Какая-то часть пережитых детьми страданий получила огласку, что-то так и осталось почти без внимания. Но в 1990-е гг. произошел перелом. Многие люди начинают писать мемуары только на пенсии, когда их собственные дети уже выросли. Это оказалось одинаково справедливо и для австрийских детей, которые всю войну провели рядом со своими матерями, и для еврейских детей, потерявших в Холокосте всю семью. Что касается младшего поколения детей войны, их время рассказывать свои истории наступило в последние десять лет.

В 2002 г. увидели свет три книги, вернувшие в поле немецкой общественной дискуссии вопрос о страданиях Германии во время войны. Книга Энтони Бивора «Падение Берлина», роман Гюнтера Грасса «Траектория краба», который вызвал горячий интерес своей трактовкой массового бегства немцев, и роман Йорга Фридриха Der Brand («Огонь»), посвященный бомбардировкам немецких городов. Эти авторы далеко не первыми обратились к указанным темам, но они смогли захватить воображение немецкой публики так, как не удавалось никому из их предшественников. В частности, говоря о страданиях Германии во время войны, Йорг Фридрих использовал такие выражения, которые ставили их в один ряд с Холокостом. Он клеймил Уинстона Черчилля как военного преступника, сравнивал тесные подвалы, в которых немцы прятались от воздушных налетов, с газовыми камерами, а бомбардировщиков Королевских ВВС Великобритании – с айнзацгруппами, как если бы они были убийцами из СС. После обширных публичных дискуссий об ответственности Германии за убийство евреев большинство комментаторов сочли такие выражения неприемлемыми и категорически отвергли любые попытки уравнять страдания немцев и евреев. Но другие аспекты работы Фридриха, особенно общий акцент на невиновности, травме и психологии жертвы, оказались приняты более широко. И это задало тон ряду появившихся недавно работ, в основу которых легли интервью с детьми войны. Впервые интервьюеры захотели услышать собственные истории детей, а не рассказы о деяниях их отцов, большинство из которых уже умерли. На фоне призывов «нарушить затянувшееся молчание» в поле внимания оказались наиболее тяжелые моменты войны, выпавшие на долю детей, – бомбардировки, бегство и голод. Дав голос страданиям невинных немецких детей, мы можем поставить их воспоминания в один ряд с воспоминаниями переживших Холокост и в перспективе поддержать жертв, наделив их моральным авторитетом и политическим признанием [10].

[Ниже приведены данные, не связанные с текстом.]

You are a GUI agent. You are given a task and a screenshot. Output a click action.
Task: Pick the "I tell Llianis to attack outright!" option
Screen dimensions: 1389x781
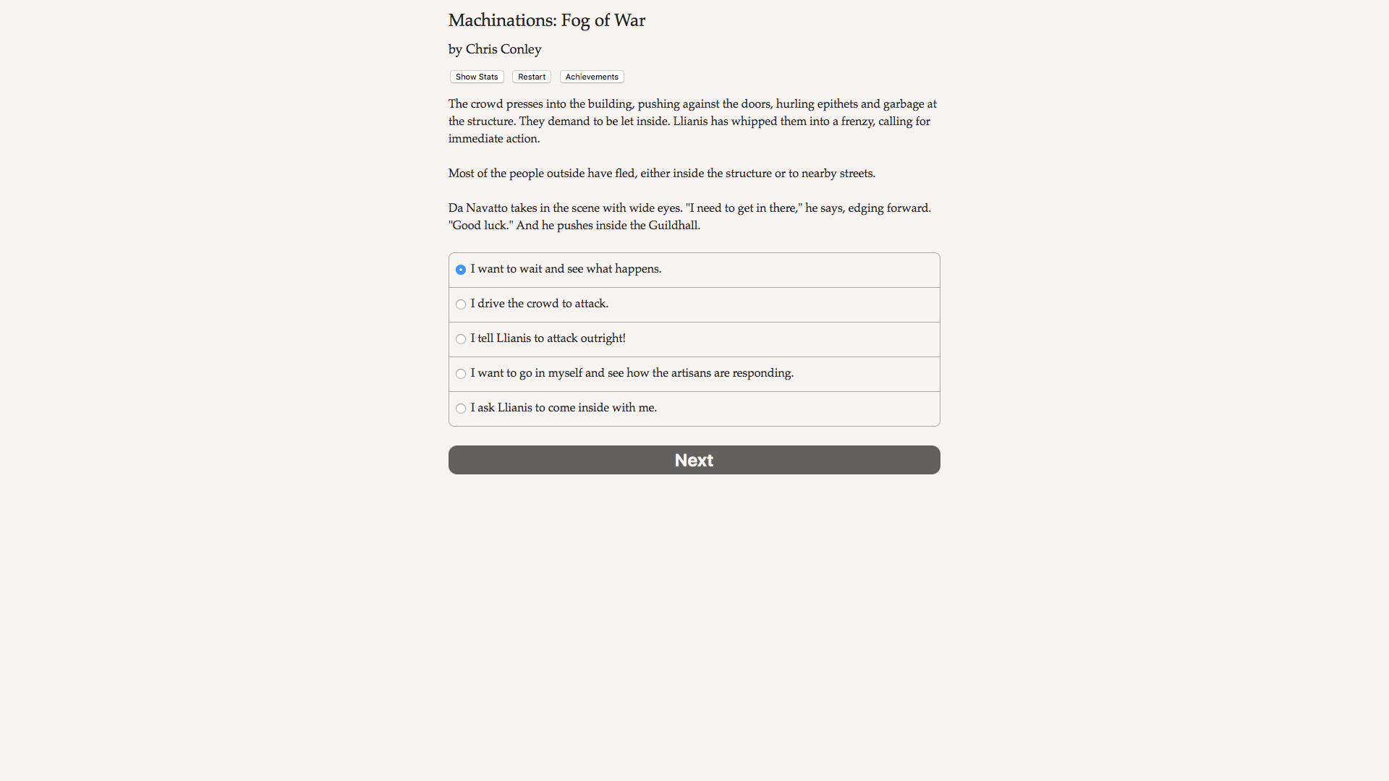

Во многих отношениях это обращение к страданиям невинных детей не так ново, как может показаться. В 1950-х гг. в Западной Германии самое широкое освещение получили темы массового бегства из восточных провинций. Хотя в Западной Германии ковровые бомбардировки британских и американских союзников быстро стали запретной темой, в Восточной Германии в период холодной войны они оставались неотъемлемой частью памятных мероприятий. Точка зрения ребенка привлекала западногерманских писателей, таких как Генрих Белль, в начале 1950-х гг. искавших символы надежды в послевоенном мире. Но, как заметил в язвительной рецензии на ранние работы Белля выживший в Варшавском гетто литературный критик Марсель Райх-Раницкий, ограниченный кругозор ребенка зачастую служит удобным оправданием, позволяя избегать более широких оценок войны на уничтожение, развернутой нацистами на Востоке [11].

В 1950-х гг., когда в Польше, Израиле и Западной Германии происходило становление нового национального самосознания, страдания невинных людей нередко ложились в основу морально возвышающего нарратива обновления. В Польше подобный взгляд на огромные потери страны во время войны и немецкой оккупации восходил к старинной традиции, уподобляющей мученичество и возрождение нации страстям Христовым. Но против этой традиции решительно боролась правящая партия, выдвигавшая на первый план собственное героическое сопротивление, одновременно принижая заслуги гораздо более крупных националистических сил Армии крайовой. В Западной Германии рассказы об изгнанных из Восточной Европы этнических немцах и о военнопленных, голодавших в советских лагерях, иногда трактовались как своего рода протестантское искупление грехов. Многие немцы в 1950-х гг. ощущали, что перенесенные страдания позволили им уплатить свой (в целом довольно неопределенный) моральный долг. В Израиле факт геноцида стал краеугольным камнем в основании нового государства, а армия считалась важнейшим залогом его существования, и многие с горечью полагали, что европейские евреи, столкнувшись с угрозой истребления, вели себя слишком пассивно. В первые десять лет и далее памятные мероприятия в Израиле были посвящены исключительно примерам героического сопротивления, таким как восстание в Варшавском гетто. В Польше и Германии вскоре после окончания войны начали собирать и устраивать выставки детских сочинений и рисунков. В Израиле на это потребовалось больше времени – масштаб трагедии сам по себе делал ее созерцание слишком болезненным [12].